Im Gegensatz zur breiten Erfahrung in der ambulanten Medizin ist die Datenlage zu OpenNotes im stationären Bereich sehr spärlich. Es existieren nur Pilotstudien mit weniger als 100 Patienten sowie prinzipielle Er­wägungen [27–30].
Seit 2015 wird daran gearbeitet, OpenNotes zu Our­Notes zu erweitern, d.h. Patienten die Möglichkeit zu geben, eigene Dokumente zu erstellen und so zu ihrer Dokumentation beizutragen. Patienten sollen z.B. ihre persönlichen Ziele und Fragen für den nächsten Arztbesuch angeben sowie eine persönliche Zwischenanamnese in Form strukturierter Daten und als Freitext erfassen können [31, 32].

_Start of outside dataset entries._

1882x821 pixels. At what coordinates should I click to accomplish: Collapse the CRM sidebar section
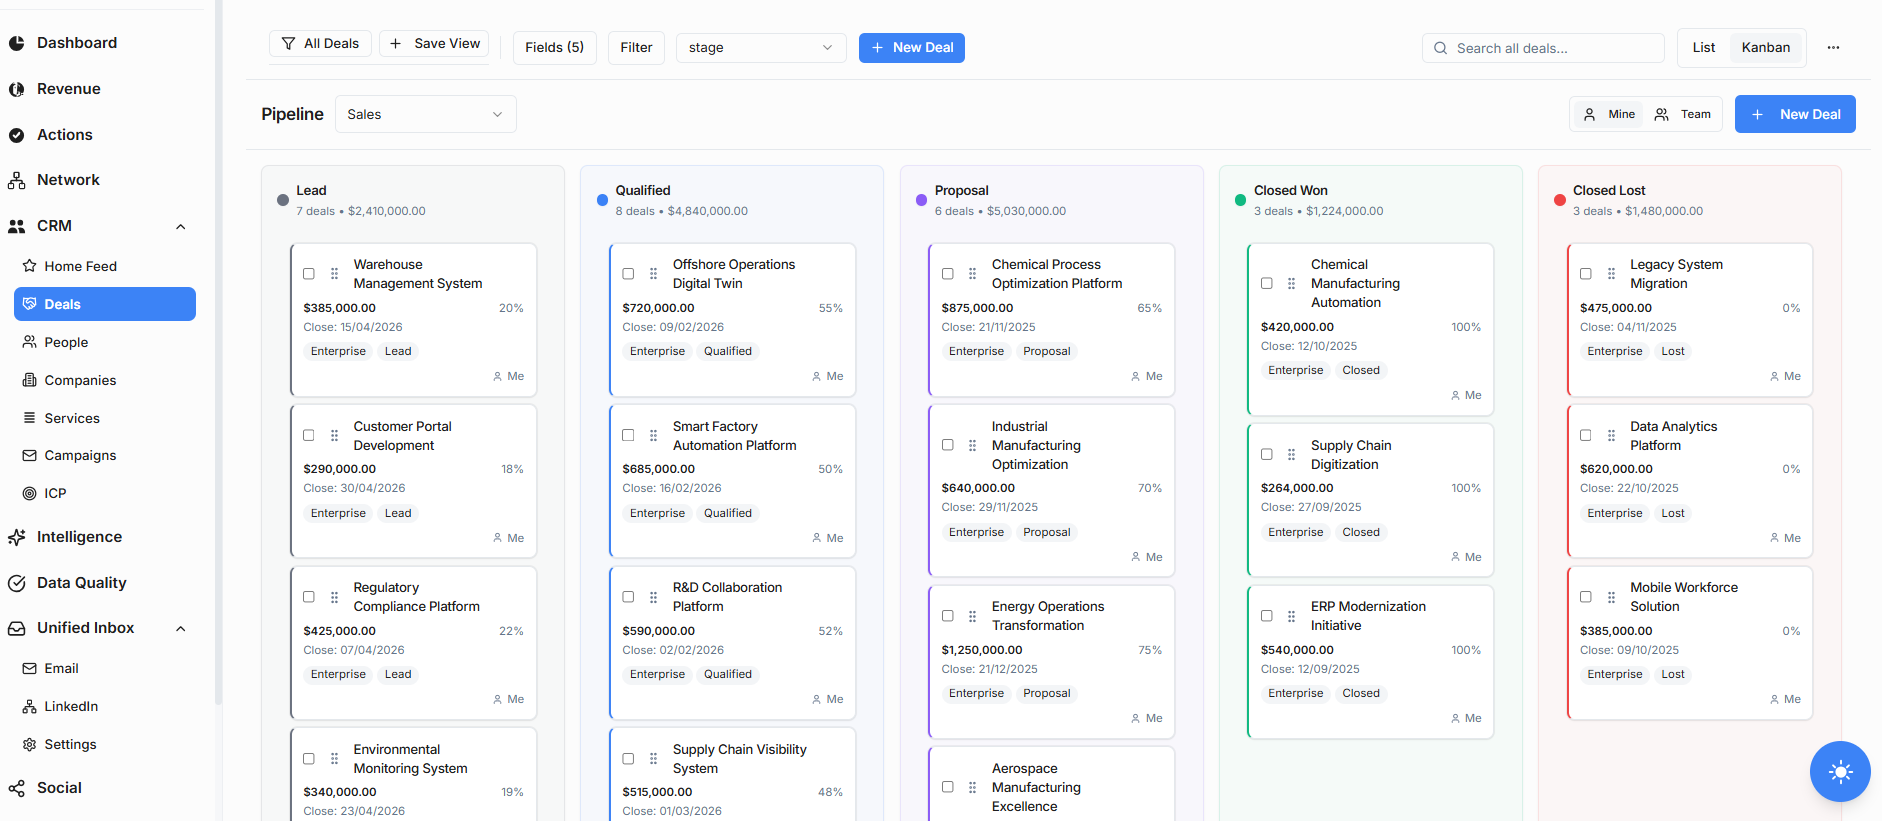click(181, 226)
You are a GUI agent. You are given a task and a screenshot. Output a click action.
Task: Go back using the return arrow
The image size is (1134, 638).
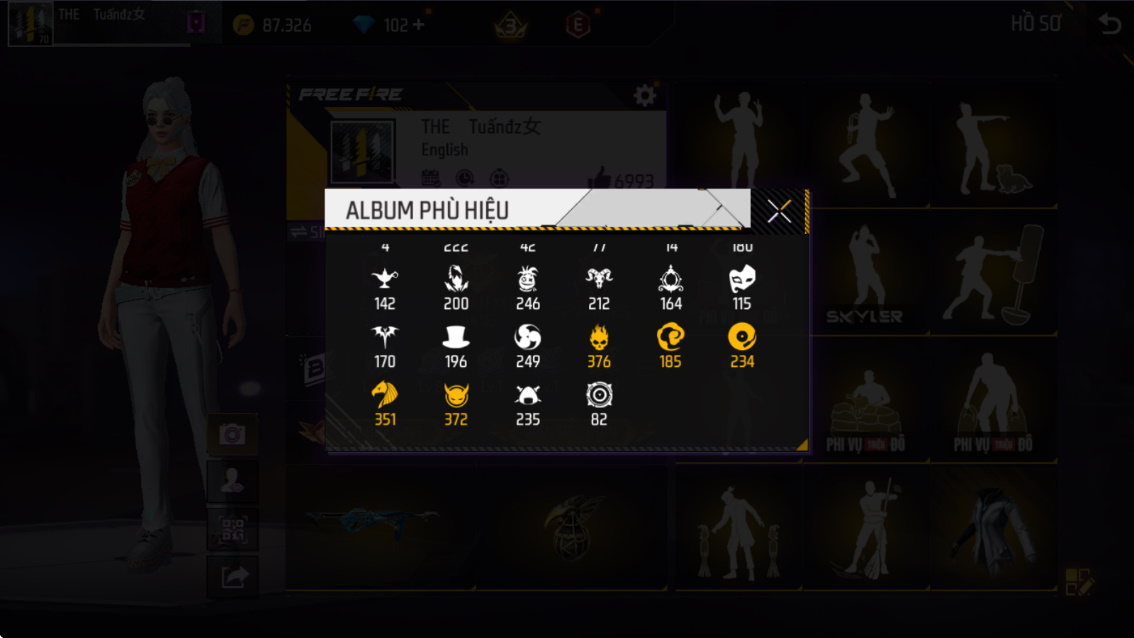coord(1109,24)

Kommentar und Schlussfolgerungen

Die verschiedenen Studien und die Berichte aus der praktischen Umsetzung zeigen, dass OpenNotes einen grossen Nutzen hat, keine relevanten Risiken bestehen und dass die Offenlegung der Notizen viel zu einer patientenzentrierten, partizipativen Medizin beiträgt.

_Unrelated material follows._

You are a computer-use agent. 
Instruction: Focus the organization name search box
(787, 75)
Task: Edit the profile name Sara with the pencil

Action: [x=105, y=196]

Man könnte zu bedenken geben, dass alle verfügbaren Endpunkte «nur» auf Befragungen beruhen. So wissen wir, dass die Patienten den Eindruck haben, dass sie die Medikation zuverlässiger einnehmen und sich besser um ihre Gesundheit kümmern. Noch überzeugender wäre es, wenn uns auch Daten zu harten Endpunkten wie z.B. zu aktiv gemessener adherence oder zur Anzahl Spitalaufenthalte zur Verfügung stünden. Angesichts der einstimmig positiven Resultate, der Einfachheit der Intervention und des Fehlens zusätzlicher Kosten und relevanter Risiken wären solche Daten zwar wünschenswert, sollten aber für eine Umsetzung von OpenNotes z.B. in der Schweiz nicht vorausgesetzt werden.

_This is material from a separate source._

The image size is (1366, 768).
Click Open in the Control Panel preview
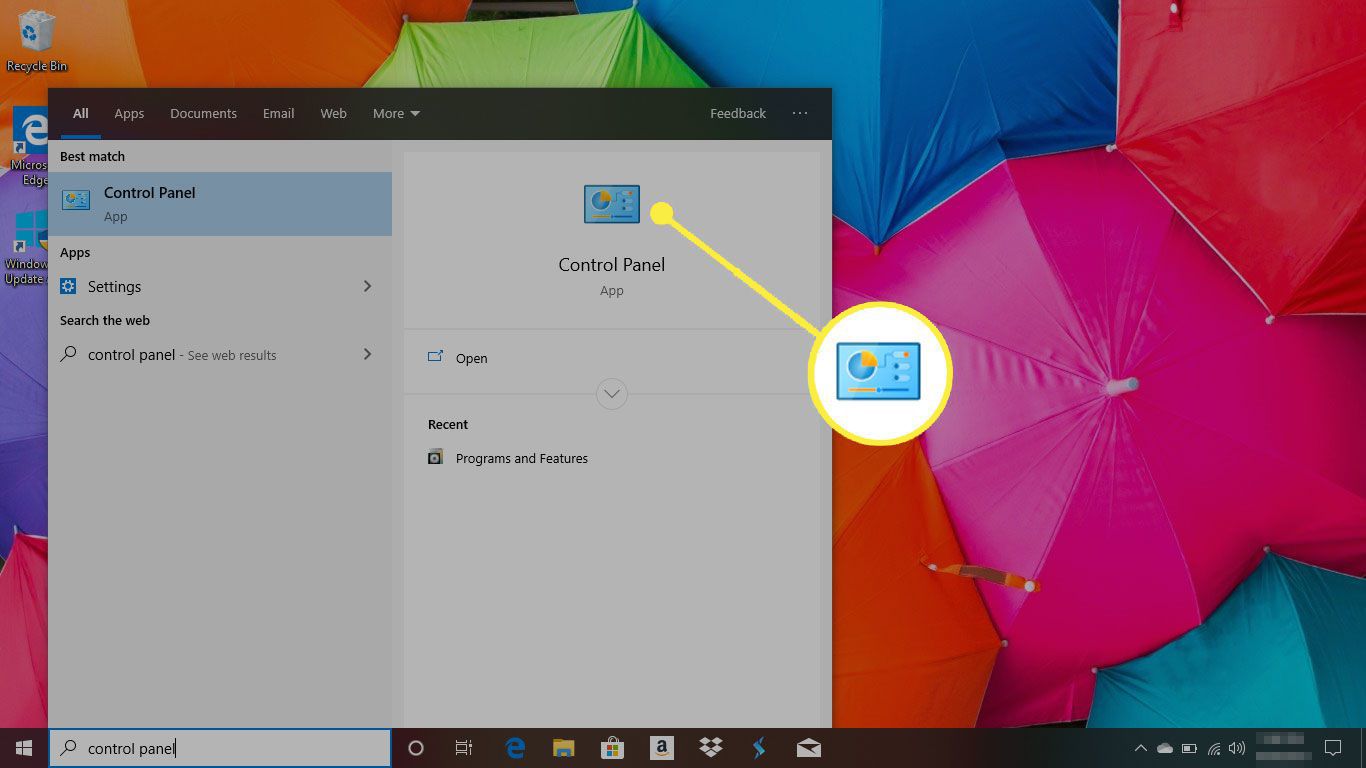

Eine zentrale Stärke von OpenNotes ist, dass die Bewegung von Anfang an alle Partner, d.h. Patienten, Pa­tientenvertreter, Ärzte, Pflegfachpersonen, weitere Gesundheitsberufe, Informatik, Qualitätsmanagement und Verwaltung, einbezieht und die Erfolge institu­tionsübergreifend dokumentiert sind. Hilfreich ist, dass unter www.opennotes.org viele Erfahrungen und Empfehlungen für Patienten und medizinische Fachleute offen zugänglich zur Verfügung stehen und dass Institutionen, die OpenNotes umsetzen möchten, in diesen Bestrebungen grosszügig mit Know-how unterstützt werden.
Die internationalen Erfahrungen mit OpenNotes und der auch in der Schweiz bestehende Trend zu einer partizi­pativen Medizin legen nahe, OpenNotes in der Schweiz einzuführen und umzusetzen. Aufgrund der kleinräumigen Strukturen und der bisher kaum vorhandenen elektronischen Patientenportale werden bei der Umsetzung von OpenNotes verschiedene technische Fragen zu klären sein. Allenfalls könnten hier Syner­gien mit dem Elektronischen Patientendossier (EPD), das 2020 eingeführt werden soll, genutzt werden. Wobei zu beachten ist, dass die Einführung des EPD in der Schweiz vorerst auf die Spitäler und Pflegeheime fokussiert, die Erfahrungen mit OpenNotes aber vor allem die ambulante Medizin betreffen. Die allgemeinen Voraussetzungen für eine Einführung von OpenNotes in der Schweiz erscheinen aber aufgrund des hohen Bildungsniveaus, des breiten Zugangs zu digita­len Informationen und der partizipativen Einstellung der Bevölkerung sehr gut.
Als Fazit lässt sich sagen, dass eine partizipative Medizin und OpenNotes eng miteinander verknüpft sind. Dank OpenNotes wird sichergestellt, dass der Patient und die Angehörigen über die wesentlichen Informa­tionen zu seiner Gesundheit verfügen, was eine grundlegende ­Voraussetzung für Entscheidungen auf Augenhöhe ist.